We know that there are other health-related reasons to head outside, such as exercise and vitamin D absorption from sunlight. And, importantly for today’s kids, time outdoors is a great alternative to being on their screens.

Yurich emphasized that no matter what kind of environment you live in, there is a benefit to any time spent outdoors.

“Choosing to eat your meal out on your apartment patio or balcony instead of inside at the dining room table, or going for a simple family walk around your block is just as valuable,” she said. “Dr. Scott Sampson [in his book ‘How to Raise a Wild Child’] says, ‘Nature is everywhere, coming up through the cracks in the sidewalk.’ I think that’s an important thing to both remember ourselves and teach our kids.”

The goal, Yurich said, is to get kids outside as much as possible. The idea of logging 1,000 hours in a year, as described on her website, allows parents to think big, but it also gives them some flexibility.

In her own family, Yurich said, “we try to aim for an average of three hours outside per day.” But this varies with the seasons, she explained: “Living in Michigan, our hours skew more to the spring, summer and fall months with a little less in the winter.” A family living in Arizona, for example, might experience the opposite effect.

“This year long goal allows for these various seasons,” Yurich said, adding that being outdoors is good for the health of family relationships, too: “Our family builds a solid foundation of memories.”

Recent years have brought a slew of disheartening news about youth mental health, prompting an advisory from U.S. Surgeon General Vivek Murthy. The advisory notes that “persistent feelings of sadness or hopelessness,” thoughts of suicide, and psychiatric emergency room visits are all on the rise among young people.

These increases predate the pandemic, but were certainly exacerbated by its stress. In addition, the stage for our adult suffering is often set during childhood. Data shows that 50% of mental illness emerges by the age of 14.

Another key factor is social media, which can be harmful for kids struggling with their self-image, and frequently serves as a platform for bullying.

For parents, the advantage of making it a family goal to spend more time outside — whether you’re tallying hours or not — is that you’re asking kids to do something positive and enjoyable, rather than simply nagging them, again, to turn off their devices.

Any time outside will have a benefit, as will any connection with the natural world, regardless of scale. Both a hike in the forest and a walk around the block with the dog are good for the health of your child’s mind and body.

While they are away from their screens, kids may discover that the real world can also hold their interest.

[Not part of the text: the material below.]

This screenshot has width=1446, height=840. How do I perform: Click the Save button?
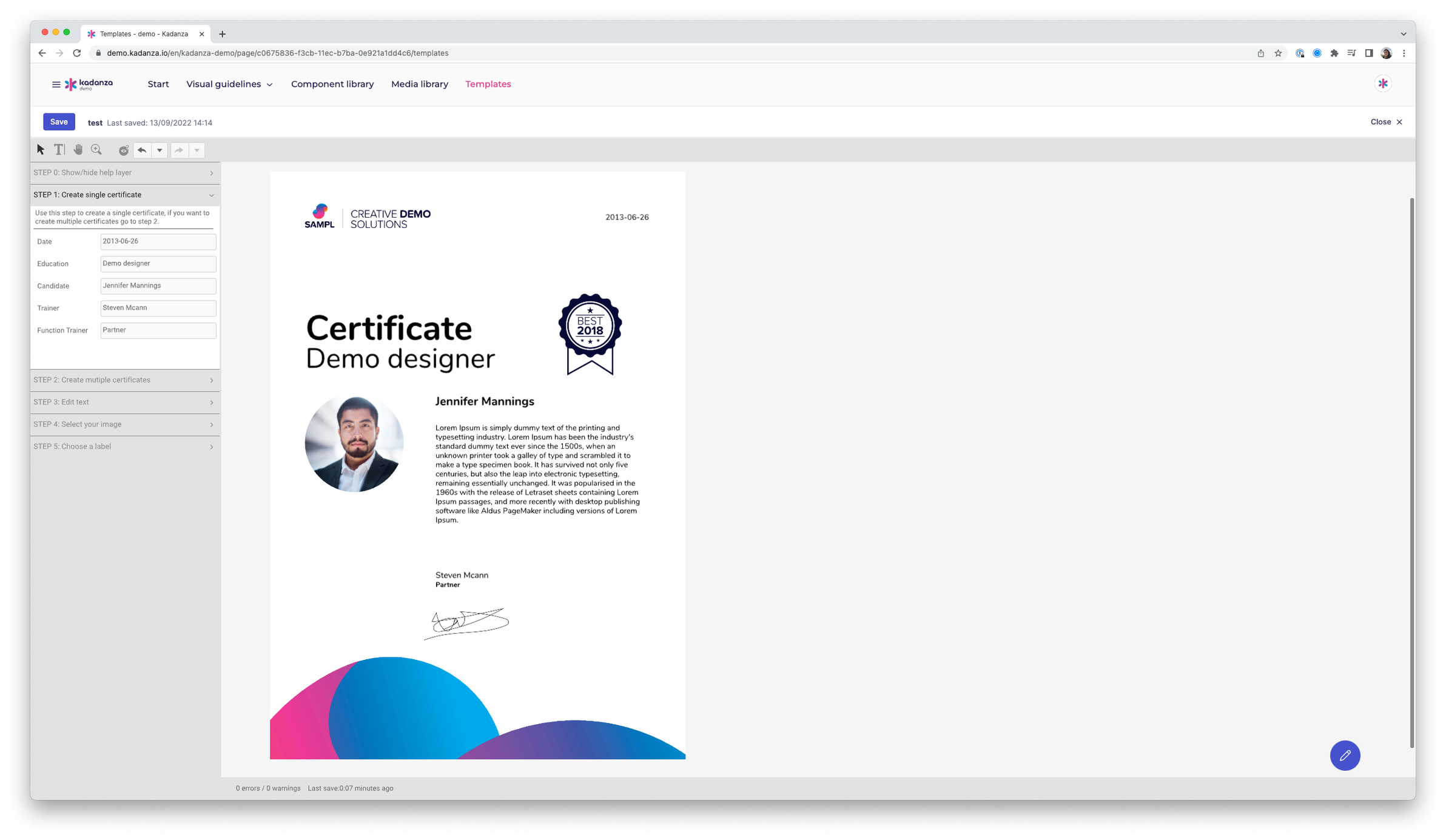[58, 121]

“Our brains are wired for the new and novel. Screen manufacturers supply this in droves from the neverending scroll feature,” Yurich said. “But nature provides this too.”

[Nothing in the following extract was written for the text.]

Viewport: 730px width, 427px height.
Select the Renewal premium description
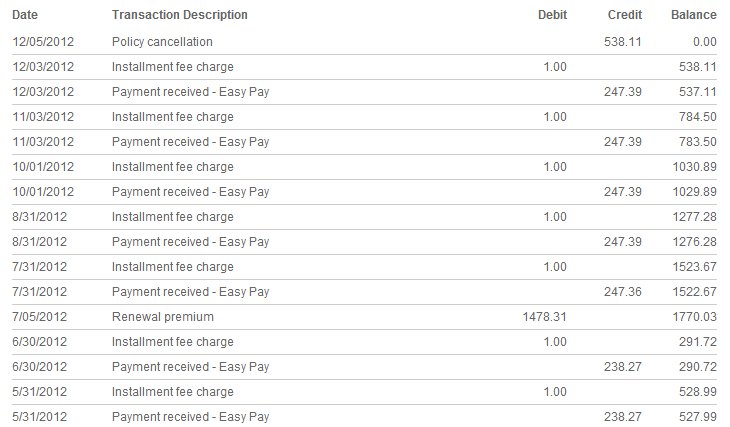162,317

“Being outside is not frivolous — it’s quite necessary,” she continued. “When we are outside we are fully alive and engaged with our surroundings. We are learning — we are assessing risk, we are using all our senses.”

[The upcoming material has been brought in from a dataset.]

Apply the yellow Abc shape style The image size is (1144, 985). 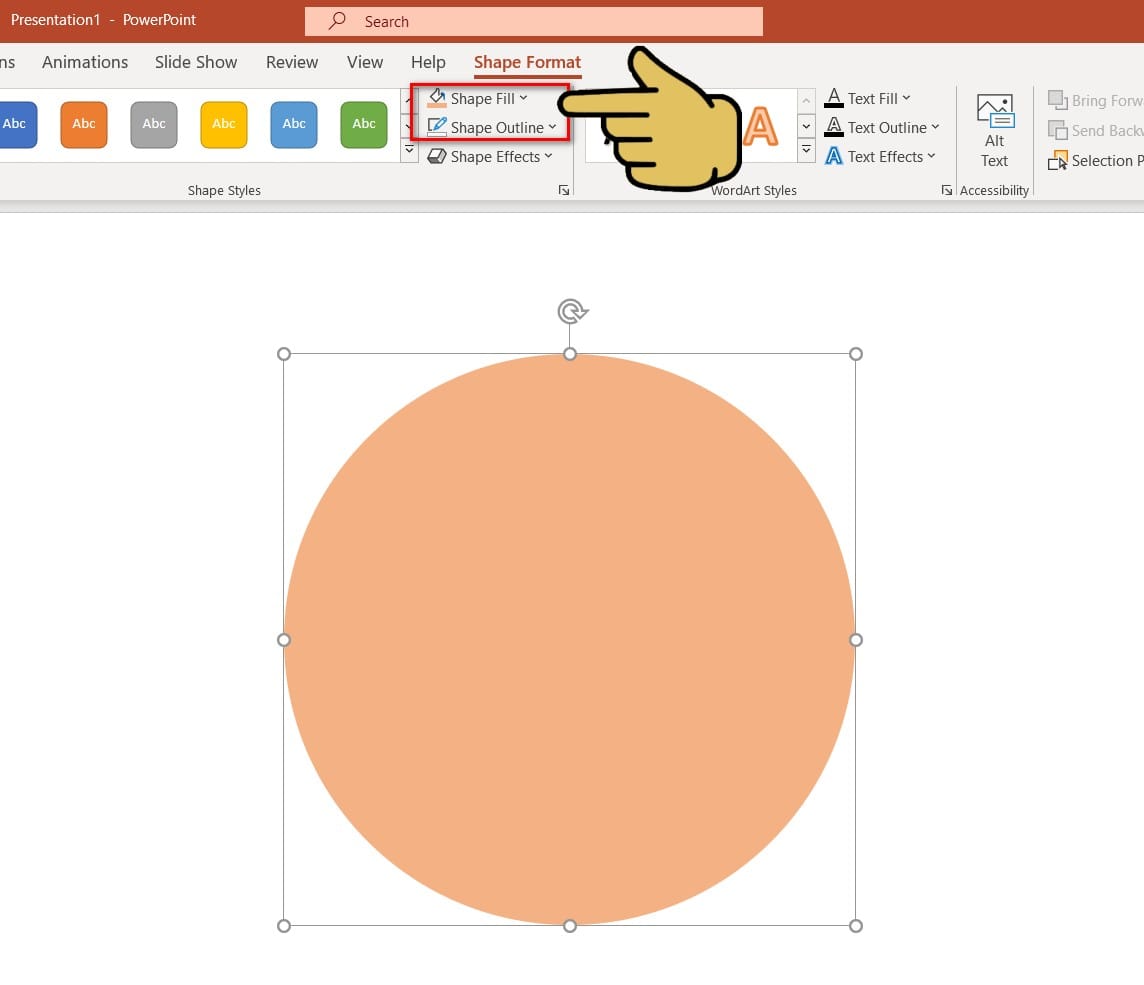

Minaker said that when parents are outside with their children, they might want to consider: “How can you encourage your kids to be mindful in that place?” This could be as simple as asking them to name five things they see and four things they hear, as in this popular anxiety-coping exercise.

“It’s grounding in that place,” Minaker said. “I think you benefit more from it than if you’re distracted, not paying attention, obsessed with your phone.”